I have as many habitual distractions as anyone else. And even when I get away from the external distractions, I have a lot of interior noise that can drown out the voice of God. I’ve found that a break in my routine can help. The best thing I’ve done along this line is to do five-day silent retreats at a couple of Trappist monasteries. It usually takes me two days to slow down enough to be able to listen!
Not everyone has the luxury to go on retreat—and I don’t do it very often!—but as Rich said, all of us can carve out a few minutes to practice attentiveness to ourselves in relation to God. Rich suggested doing this while we’re in the bathroom, but we can do it during any activity that doesn’t require a lot of thought, such as taking a shower, mowing the lawn, folding laundry, walking on a treadmill, riding a bike, weeding a garden.
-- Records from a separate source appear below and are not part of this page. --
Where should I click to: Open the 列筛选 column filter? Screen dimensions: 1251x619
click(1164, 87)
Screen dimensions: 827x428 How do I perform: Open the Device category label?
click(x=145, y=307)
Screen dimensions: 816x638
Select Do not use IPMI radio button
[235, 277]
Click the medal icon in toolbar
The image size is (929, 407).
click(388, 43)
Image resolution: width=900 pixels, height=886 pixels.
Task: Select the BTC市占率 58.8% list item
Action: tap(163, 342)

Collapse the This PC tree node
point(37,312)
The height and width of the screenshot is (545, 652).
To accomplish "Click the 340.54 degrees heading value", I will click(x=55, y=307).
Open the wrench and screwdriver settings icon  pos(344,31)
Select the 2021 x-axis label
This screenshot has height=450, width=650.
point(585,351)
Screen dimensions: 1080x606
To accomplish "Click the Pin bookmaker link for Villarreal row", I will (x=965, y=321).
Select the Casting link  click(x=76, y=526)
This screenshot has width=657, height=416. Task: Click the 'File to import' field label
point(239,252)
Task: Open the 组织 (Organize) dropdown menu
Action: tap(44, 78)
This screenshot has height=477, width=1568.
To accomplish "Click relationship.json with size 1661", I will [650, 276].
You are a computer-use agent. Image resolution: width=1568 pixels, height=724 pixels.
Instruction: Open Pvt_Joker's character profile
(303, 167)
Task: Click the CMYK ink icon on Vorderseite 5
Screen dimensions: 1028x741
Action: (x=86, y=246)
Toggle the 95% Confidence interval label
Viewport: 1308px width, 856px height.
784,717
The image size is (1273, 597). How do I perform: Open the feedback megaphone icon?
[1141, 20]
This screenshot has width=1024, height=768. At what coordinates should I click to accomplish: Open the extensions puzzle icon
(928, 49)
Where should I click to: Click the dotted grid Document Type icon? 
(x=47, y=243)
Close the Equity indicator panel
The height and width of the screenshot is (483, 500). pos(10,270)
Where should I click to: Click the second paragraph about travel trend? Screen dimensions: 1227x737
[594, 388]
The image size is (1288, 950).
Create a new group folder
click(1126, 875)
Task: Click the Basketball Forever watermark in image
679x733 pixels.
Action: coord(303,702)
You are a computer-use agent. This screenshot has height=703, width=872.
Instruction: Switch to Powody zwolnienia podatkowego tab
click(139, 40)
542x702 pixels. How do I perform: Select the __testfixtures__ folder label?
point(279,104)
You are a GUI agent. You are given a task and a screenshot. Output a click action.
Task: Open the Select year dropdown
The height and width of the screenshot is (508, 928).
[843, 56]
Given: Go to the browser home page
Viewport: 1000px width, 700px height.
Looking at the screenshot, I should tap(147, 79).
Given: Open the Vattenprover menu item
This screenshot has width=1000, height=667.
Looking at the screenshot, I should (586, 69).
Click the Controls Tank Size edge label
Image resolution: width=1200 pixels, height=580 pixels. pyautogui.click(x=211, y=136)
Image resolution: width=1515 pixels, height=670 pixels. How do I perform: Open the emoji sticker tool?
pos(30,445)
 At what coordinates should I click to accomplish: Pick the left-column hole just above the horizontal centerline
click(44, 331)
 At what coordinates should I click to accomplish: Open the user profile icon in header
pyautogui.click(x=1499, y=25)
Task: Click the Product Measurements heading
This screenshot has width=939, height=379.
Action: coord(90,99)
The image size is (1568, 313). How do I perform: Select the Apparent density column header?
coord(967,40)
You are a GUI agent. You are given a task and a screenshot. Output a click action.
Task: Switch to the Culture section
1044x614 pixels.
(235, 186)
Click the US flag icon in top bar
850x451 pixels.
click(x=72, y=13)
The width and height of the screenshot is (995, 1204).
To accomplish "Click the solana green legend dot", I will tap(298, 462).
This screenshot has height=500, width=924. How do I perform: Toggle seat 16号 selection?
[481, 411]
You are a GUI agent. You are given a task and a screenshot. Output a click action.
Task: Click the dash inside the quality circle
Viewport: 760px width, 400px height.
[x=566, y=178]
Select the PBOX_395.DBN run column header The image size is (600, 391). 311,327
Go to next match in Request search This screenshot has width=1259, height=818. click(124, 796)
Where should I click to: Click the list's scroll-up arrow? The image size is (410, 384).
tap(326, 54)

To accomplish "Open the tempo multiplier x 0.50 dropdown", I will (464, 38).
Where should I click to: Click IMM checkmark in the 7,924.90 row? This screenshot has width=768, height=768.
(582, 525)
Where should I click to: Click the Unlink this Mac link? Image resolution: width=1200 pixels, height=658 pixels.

Some people call this mindfulness, simply being aware of ourselves in the presence of God. We can do this in the confidence that we are loved by God and always welcome.
So I don’t think I’m going to pick up on Rich’s bathroom suggestion, but as the new school year gets started, I am going to try to find a time that works for me where I can be mindful of myself and God—and see if God has anything to say. How about you?